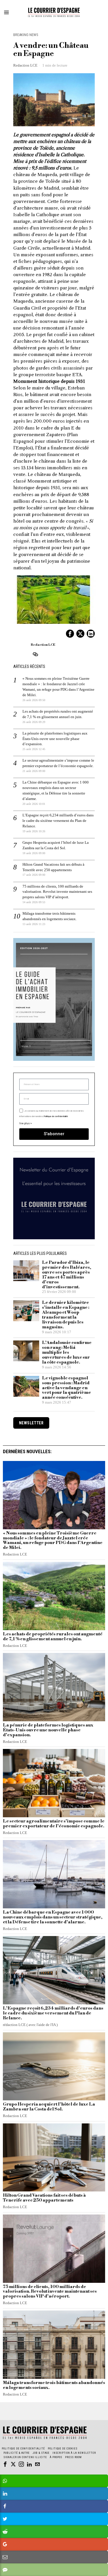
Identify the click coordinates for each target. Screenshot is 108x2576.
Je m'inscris (54, 1363)
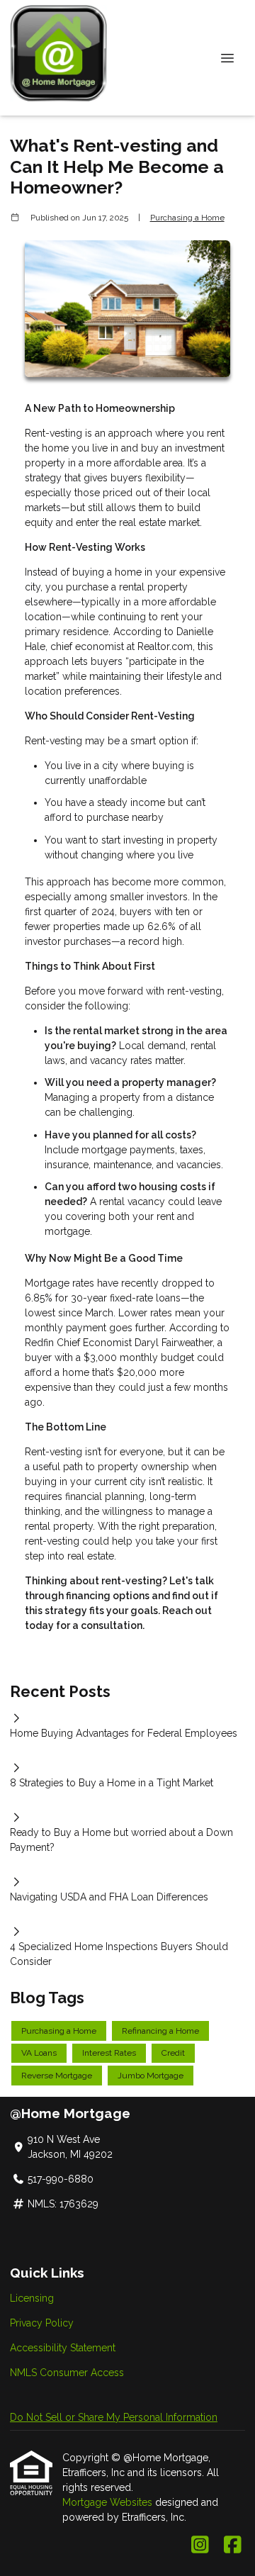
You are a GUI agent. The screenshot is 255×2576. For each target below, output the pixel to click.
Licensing (32, 2298)
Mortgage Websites (108, 2502)
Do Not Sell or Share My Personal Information (113, 2417)
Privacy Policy (42, 2323)
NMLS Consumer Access (67, 2372)
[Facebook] (232, 2545)
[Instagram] (200, 2545)
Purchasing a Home (187, 218)
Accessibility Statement (62, 2347)
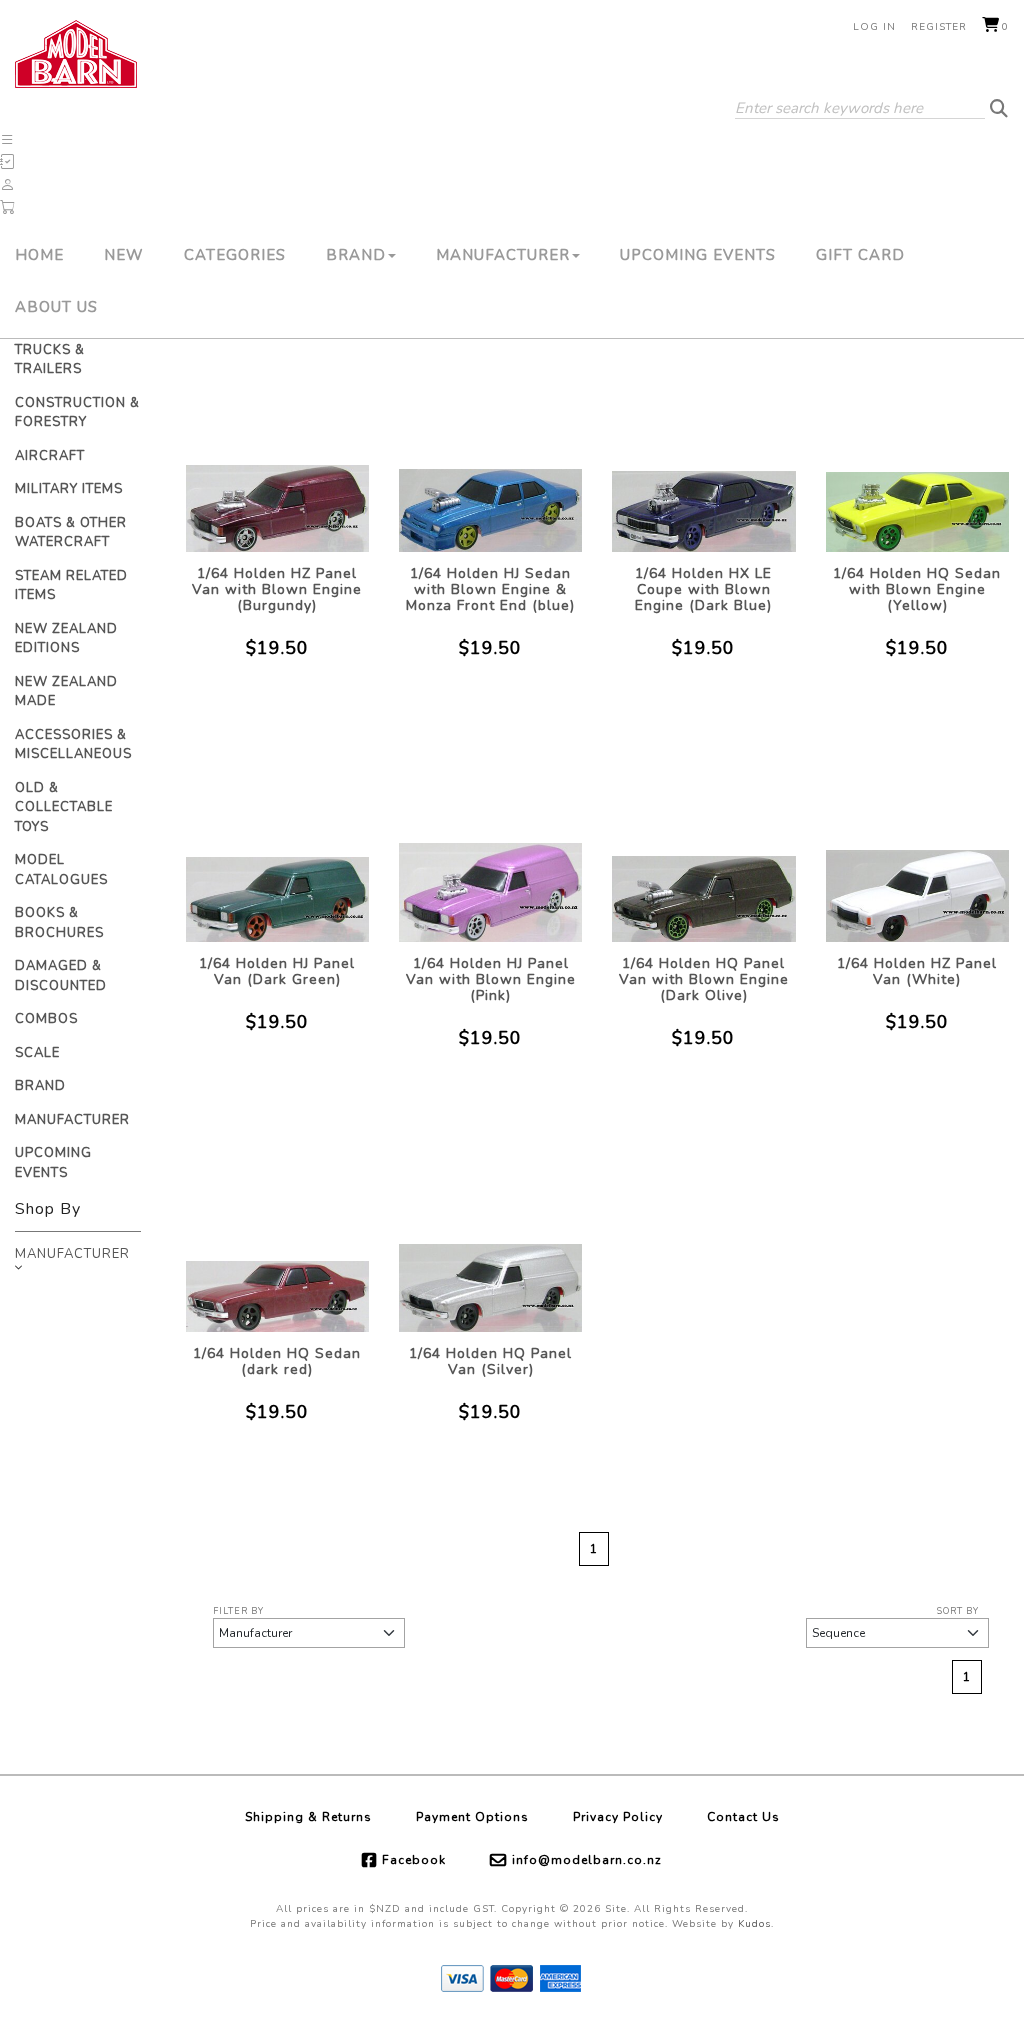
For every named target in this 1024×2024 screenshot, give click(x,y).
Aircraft (50, 456)
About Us (56, 307)
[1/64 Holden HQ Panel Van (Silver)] (490, 1229)
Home (39, 255)
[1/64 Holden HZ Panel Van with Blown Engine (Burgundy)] (277, 449)
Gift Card (860, 255)
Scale (37, 1053)
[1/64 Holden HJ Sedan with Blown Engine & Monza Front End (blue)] (490, 449)
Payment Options (472, 1817)
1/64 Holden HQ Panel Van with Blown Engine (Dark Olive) (704, 979)
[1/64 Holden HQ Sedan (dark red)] (277, 1229)
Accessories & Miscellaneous (73, 745)
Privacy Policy (618, 1817)
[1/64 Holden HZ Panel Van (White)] (917, 839)
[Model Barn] (76, 54)
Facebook (414, 1860)
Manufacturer (503, 255)
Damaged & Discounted (61, 976)
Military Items (69, 489)
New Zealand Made (66, 692)
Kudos (754, 1924)
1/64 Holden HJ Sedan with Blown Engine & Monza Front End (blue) (490, 589)
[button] (8, 140)
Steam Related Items (71, 586)
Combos (46, 1019)
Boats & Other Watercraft (71, 533)
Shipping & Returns (308, 1817)
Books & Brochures (59, 923)
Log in (874, 27)
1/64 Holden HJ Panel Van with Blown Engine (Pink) (491, 979)
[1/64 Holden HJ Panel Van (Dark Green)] (277, 839)
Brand (356, 255)
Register (939, 27)
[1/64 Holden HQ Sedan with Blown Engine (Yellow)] (917, 449)
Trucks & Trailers (50, 360)
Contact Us (743, 1817)
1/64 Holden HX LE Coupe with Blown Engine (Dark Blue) (703, 589)
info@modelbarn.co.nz (587, 1860)
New (124, 255)
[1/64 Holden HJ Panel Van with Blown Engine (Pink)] (490, 839)
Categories (235, 255)
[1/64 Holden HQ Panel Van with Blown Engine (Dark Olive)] (703, 839)
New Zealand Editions (66, 639)
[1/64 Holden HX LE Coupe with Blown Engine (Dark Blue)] (703, 449)
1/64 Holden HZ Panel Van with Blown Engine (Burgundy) (277, 589)
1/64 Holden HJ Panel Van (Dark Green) (277, 971)
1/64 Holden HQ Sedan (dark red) (277, 1361)
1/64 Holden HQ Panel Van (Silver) (490, 1361)
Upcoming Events (698, 255)
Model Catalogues (61, 870)
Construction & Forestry (77, 413)
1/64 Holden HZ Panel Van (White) (917, 971)
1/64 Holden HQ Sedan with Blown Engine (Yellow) (917, 589)
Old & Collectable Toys (64, 807)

Task instructions: In the lines above, locate the string "Coupe". Copy every line where it occurs.

Exercise answer:
1/64 Holden HX LE Coupe with Blown Engine (Dark Blue) (703, 589)
[1/64 Holden HX LE Coupe with Blown Engine (Dark Blue)] (703, 449)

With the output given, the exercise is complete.